### [DOKUMENTAUSZUG]
════════
Die russischen Streitkräfte haben bei ihrem Angriff auf die Ukraine eine neue Front eröffnet. Bei ihrer Offensive in der Region Charkiw rückten die russischen Streitkräfte seit Mitte Mai rasch um mehrere Kilometer vor. Sie konnten einige Dörfer zurückerobern, die während der erfolgreichen ukrainischen Gegenoffensive im September 2022 bereits befreit worden waren. Die Hauptverteidigungslinie im Osten der Stadt haben sie allerdings noch nicht erreicht, die von besser ausgerüsteten und erfahreneren Brigaden gehalten wird. Aber die Lage ist ernst.

Mit der Bedrohung der zweitgrößten Stadt der Ukraine hofft Russland, die ukrainischen Streitkräfte im Osten zu binden und die Front an anderer Stelle zu entblößen. Für die Ukraine gilt es nun, schnellstmöglich die Front zu stabilisieren und einen größeren Durchbruch zu verhindern, zu dem die russischen Truppen möglicherweise in der Lage wären. Doch das angegriffene Land sieht sich gleichzeitig mit einer ganzen Reihe von Herausforderungen konfrontiert, die sich seit dem letzten Jahr aufgestaut haben und nicht leicht zu lösen sind. Obwohl mit der Verabschiedung des Hilfsprogramms im US-Kongress kürzlich Milliarden zur Unterstützung für Kiew freigegeben wurden, wird sich die Lage zunächst verschlechtern. Eine Besserung ist erst langfristig möglich.
════════
### [DATENAUSZUG]
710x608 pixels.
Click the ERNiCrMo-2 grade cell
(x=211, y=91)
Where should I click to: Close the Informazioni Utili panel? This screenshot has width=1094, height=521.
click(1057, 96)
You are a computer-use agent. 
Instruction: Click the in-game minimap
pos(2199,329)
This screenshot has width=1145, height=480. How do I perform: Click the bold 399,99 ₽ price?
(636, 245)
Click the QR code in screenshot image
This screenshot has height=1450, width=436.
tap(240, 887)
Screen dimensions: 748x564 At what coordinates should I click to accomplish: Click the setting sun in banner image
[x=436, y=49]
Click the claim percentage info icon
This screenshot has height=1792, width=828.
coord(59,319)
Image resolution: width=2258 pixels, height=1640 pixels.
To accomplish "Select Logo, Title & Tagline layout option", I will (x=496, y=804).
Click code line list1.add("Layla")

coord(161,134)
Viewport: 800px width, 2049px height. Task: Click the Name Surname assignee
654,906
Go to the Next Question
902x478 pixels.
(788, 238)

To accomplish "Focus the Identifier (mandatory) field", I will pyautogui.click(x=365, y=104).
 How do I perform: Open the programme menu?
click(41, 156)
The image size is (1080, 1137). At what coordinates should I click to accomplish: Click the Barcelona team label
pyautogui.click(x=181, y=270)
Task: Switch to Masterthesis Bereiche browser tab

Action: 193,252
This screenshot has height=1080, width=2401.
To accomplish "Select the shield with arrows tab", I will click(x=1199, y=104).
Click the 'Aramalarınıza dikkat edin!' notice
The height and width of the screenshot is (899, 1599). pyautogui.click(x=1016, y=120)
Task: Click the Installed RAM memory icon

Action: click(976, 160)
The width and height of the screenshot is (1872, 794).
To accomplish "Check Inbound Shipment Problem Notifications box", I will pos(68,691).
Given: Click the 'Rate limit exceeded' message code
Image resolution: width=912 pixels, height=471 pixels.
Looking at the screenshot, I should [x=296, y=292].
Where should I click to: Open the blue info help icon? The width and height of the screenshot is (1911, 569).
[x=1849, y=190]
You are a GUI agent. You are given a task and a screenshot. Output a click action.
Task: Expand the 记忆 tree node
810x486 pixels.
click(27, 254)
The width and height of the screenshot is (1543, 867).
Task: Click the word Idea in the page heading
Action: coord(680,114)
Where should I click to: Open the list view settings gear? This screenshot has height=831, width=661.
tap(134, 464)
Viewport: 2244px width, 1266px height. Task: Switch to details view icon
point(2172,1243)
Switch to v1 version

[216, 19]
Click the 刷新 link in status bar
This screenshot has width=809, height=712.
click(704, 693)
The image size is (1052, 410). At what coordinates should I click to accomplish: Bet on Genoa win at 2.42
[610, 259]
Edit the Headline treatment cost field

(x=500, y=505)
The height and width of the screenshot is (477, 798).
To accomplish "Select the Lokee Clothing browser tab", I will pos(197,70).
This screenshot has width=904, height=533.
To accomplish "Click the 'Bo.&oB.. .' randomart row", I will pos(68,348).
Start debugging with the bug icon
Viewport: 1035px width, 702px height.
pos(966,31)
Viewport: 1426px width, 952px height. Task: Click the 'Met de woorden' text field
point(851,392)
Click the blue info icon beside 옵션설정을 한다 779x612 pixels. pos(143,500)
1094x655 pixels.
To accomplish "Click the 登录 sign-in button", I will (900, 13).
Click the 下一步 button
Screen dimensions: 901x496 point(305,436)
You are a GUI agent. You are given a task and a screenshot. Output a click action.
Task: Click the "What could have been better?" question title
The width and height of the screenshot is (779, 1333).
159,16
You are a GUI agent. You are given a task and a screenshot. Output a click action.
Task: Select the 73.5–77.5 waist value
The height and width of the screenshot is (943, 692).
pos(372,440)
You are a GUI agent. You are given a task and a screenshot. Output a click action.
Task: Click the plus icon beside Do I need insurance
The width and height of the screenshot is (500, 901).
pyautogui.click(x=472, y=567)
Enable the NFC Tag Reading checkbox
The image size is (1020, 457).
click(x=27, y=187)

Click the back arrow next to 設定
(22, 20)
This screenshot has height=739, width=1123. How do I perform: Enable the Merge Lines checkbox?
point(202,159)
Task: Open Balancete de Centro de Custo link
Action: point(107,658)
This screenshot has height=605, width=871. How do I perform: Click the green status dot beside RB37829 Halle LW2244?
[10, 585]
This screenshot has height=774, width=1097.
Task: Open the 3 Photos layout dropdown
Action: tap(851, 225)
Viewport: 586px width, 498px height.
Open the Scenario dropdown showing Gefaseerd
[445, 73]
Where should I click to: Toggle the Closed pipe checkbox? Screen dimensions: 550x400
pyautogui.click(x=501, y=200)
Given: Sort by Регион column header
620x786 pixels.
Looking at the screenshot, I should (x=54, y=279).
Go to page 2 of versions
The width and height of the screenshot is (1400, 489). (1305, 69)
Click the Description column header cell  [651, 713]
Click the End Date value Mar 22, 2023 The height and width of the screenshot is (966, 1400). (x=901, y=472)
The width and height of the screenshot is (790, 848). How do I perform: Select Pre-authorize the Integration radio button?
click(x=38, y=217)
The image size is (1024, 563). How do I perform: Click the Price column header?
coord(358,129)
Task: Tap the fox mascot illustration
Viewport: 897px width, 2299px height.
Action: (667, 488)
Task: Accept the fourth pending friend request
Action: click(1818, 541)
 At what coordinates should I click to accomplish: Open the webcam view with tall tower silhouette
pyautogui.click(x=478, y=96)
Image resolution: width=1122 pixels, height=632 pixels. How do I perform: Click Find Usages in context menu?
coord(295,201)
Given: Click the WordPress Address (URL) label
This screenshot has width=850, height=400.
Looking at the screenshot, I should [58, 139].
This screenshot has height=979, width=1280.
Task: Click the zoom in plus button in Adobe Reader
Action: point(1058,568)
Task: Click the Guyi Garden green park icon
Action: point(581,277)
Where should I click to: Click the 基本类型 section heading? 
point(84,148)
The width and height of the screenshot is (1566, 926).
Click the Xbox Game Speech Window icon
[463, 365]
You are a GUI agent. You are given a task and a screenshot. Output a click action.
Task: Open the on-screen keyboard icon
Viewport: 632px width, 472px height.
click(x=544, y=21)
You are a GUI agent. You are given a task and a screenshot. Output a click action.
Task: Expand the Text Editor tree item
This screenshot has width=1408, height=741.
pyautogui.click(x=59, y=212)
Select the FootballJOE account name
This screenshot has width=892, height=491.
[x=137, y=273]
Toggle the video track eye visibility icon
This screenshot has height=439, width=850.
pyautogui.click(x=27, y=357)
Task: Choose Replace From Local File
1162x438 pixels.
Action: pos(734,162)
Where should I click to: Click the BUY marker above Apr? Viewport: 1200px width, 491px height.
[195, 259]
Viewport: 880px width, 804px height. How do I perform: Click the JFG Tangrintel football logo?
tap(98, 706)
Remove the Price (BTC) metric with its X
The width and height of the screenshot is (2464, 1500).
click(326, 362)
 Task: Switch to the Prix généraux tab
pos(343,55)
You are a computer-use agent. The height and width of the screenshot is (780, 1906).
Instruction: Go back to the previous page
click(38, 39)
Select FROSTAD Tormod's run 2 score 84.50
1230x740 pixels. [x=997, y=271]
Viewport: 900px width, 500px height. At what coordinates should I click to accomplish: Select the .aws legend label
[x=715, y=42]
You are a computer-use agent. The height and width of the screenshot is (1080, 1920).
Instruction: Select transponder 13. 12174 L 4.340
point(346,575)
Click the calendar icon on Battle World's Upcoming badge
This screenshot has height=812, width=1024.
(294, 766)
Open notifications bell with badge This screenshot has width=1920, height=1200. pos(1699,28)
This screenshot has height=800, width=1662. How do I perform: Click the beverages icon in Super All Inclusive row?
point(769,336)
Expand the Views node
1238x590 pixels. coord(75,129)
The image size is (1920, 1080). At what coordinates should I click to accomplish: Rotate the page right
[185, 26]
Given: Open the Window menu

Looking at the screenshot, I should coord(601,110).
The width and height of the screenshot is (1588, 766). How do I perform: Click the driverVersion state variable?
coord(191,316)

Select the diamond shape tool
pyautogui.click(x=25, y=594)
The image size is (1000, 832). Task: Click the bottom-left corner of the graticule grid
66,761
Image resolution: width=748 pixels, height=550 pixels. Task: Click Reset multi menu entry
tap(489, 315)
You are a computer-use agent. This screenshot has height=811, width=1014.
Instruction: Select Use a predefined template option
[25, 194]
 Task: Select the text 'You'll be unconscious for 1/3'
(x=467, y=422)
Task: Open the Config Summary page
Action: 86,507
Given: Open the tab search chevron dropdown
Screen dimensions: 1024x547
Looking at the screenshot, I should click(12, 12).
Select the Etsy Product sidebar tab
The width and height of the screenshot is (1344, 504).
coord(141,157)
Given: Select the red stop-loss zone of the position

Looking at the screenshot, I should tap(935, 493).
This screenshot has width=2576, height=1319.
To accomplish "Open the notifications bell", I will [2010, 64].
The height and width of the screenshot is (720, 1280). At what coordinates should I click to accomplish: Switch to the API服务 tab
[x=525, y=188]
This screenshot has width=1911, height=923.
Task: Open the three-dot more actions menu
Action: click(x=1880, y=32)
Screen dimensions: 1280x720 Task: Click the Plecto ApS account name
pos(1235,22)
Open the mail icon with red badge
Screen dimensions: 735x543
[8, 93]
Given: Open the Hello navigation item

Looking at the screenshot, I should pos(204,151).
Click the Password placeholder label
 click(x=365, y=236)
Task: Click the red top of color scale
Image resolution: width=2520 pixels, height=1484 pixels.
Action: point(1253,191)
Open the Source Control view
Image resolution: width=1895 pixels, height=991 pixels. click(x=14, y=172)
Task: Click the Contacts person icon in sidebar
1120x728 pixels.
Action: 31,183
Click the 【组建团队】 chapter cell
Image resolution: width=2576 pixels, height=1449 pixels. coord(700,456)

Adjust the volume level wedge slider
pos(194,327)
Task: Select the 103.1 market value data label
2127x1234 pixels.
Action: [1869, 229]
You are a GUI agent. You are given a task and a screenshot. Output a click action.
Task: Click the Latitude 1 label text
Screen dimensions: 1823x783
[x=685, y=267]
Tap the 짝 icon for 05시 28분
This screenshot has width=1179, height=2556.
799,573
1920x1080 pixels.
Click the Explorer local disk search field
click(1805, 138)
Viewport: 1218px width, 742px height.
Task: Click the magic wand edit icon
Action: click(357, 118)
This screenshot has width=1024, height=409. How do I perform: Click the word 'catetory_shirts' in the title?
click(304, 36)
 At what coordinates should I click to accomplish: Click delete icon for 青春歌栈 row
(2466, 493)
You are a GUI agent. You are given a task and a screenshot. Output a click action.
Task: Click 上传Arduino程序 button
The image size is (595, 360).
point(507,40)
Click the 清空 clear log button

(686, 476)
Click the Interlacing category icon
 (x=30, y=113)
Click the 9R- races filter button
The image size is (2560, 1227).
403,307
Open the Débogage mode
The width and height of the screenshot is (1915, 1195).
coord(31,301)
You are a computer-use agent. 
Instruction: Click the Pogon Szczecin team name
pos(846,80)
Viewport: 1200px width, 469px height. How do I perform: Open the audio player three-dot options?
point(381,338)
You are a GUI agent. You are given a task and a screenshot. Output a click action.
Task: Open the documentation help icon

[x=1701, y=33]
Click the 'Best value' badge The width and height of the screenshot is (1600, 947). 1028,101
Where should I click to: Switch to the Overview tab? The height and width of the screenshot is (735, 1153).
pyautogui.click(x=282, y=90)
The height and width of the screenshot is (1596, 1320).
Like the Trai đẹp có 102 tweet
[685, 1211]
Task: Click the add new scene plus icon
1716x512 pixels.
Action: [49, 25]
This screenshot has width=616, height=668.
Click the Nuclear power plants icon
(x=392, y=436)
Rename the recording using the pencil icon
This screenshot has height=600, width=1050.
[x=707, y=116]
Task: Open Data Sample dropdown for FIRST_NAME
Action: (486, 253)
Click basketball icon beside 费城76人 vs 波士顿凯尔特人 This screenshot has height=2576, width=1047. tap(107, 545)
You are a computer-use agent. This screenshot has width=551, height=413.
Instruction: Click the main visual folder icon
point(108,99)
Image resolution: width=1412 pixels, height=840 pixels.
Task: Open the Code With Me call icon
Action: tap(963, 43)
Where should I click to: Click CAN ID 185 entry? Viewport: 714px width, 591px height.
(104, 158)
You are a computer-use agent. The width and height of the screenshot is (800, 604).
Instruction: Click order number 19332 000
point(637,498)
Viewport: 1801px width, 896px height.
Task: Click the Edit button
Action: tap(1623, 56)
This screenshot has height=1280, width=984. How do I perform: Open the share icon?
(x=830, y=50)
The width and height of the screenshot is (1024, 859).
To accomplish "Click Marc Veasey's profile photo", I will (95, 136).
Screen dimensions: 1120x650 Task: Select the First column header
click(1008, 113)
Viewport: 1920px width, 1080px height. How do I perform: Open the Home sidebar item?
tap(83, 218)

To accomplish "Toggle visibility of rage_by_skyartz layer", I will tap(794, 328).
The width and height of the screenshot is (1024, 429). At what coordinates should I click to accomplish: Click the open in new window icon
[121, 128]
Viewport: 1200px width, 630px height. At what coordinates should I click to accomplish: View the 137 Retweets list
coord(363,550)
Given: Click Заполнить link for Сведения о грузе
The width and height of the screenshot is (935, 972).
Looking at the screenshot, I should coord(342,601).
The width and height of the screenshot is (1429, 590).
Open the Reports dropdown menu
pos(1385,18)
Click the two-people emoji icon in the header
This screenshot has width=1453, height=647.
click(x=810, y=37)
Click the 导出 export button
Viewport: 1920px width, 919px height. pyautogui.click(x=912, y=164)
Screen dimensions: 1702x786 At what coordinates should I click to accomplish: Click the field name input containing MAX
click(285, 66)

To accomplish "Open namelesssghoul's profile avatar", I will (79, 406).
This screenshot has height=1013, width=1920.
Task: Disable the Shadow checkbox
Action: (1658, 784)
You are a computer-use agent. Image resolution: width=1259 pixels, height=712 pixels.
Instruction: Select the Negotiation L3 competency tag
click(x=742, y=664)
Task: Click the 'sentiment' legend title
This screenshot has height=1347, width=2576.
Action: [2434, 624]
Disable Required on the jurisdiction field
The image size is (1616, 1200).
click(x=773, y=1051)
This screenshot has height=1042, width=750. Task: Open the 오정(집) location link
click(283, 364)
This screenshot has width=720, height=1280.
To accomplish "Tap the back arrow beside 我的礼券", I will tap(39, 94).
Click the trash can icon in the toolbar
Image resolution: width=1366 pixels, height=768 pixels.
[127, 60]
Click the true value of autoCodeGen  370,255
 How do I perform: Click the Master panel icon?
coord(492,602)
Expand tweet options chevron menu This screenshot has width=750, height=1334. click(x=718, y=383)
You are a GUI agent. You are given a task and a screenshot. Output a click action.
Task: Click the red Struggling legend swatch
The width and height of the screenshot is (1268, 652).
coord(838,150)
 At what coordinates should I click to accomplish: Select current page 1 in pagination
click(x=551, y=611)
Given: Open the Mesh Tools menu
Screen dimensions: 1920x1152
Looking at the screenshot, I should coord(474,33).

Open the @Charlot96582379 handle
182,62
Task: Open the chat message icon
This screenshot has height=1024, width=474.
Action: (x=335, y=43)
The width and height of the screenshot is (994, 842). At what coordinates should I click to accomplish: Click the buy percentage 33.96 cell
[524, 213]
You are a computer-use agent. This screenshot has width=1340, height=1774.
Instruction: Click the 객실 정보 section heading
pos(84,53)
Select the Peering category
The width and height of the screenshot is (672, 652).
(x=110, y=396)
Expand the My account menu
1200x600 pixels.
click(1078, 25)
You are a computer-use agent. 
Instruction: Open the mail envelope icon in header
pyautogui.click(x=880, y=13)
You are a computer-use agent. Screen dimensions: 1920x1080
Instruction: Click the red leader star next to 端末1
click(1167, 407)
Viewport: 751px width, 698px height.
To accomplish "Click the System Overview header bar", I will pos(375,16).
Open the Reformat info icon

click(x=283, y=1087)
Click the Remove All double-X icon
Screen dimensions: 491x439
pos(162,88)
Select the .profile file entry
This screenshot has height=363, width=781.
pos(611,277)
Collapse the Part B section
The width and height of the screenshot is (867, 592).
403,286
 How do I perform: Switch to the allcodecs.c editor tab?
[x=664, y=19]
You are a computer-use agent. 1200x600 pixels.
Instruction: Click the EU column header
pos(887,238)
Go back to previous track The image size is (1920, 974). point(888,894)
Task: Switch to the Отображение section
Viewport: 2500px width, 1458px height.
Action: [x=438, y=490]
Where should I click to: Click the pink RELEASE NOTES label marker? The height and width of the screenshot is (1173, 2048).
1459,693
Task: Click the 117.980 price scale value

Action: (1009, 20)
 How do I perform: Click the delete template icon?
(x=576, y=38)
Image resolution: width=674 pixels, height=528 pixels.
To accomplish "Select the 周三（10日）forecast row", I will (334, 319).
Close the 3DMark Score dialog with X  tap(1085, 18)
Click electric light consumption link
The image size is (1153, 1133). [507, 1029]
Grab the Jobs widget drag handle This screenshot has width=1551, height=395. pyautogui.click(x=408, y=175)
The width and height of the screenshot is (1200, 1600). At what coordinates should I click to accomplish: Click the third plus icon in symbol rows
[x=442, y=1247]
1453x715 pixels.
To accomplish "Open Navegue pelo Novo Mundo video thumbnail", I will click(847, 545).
════════
Gib bitte aus dem Text zur russischen Offensive bei Charkiw die Passage zwischen „Mit der Bedrohung“ und „erst langfristig möglich.“ einschließlich wortgetreu zurück.

Mit der Bedrohung der zweitgrößten Stadt der Ukraine hofft Russland, die ukrainischen Streitkräfte im Osten zu binden und die Front an anderer Stelle zu entblößen. Für die Ukraine gilt es nun, schnellstmöglich die Front zu stabilisieren und einen größeren Durchbruch zu verhindern, zu dem die russischen Truppen möglicherweise in der Lage wären. Doch das angegriffene Land sieht sich gleichzeitig mit einer ganzen Reihe von Herausforderungen konfrontiert, die sich seit dem letzten Jahr aufgestaut haben und nicht leicht zu lösen sind. Obwohl mit der Verabschiedung des Hilfsprogramms im US-Kongress kürzlich Milliarden zur Unterstützung für Kiew freigegeben wurden, wird sich die Lage zunächst verschlechtern. Eine Besserung ist erst langfristig möglich.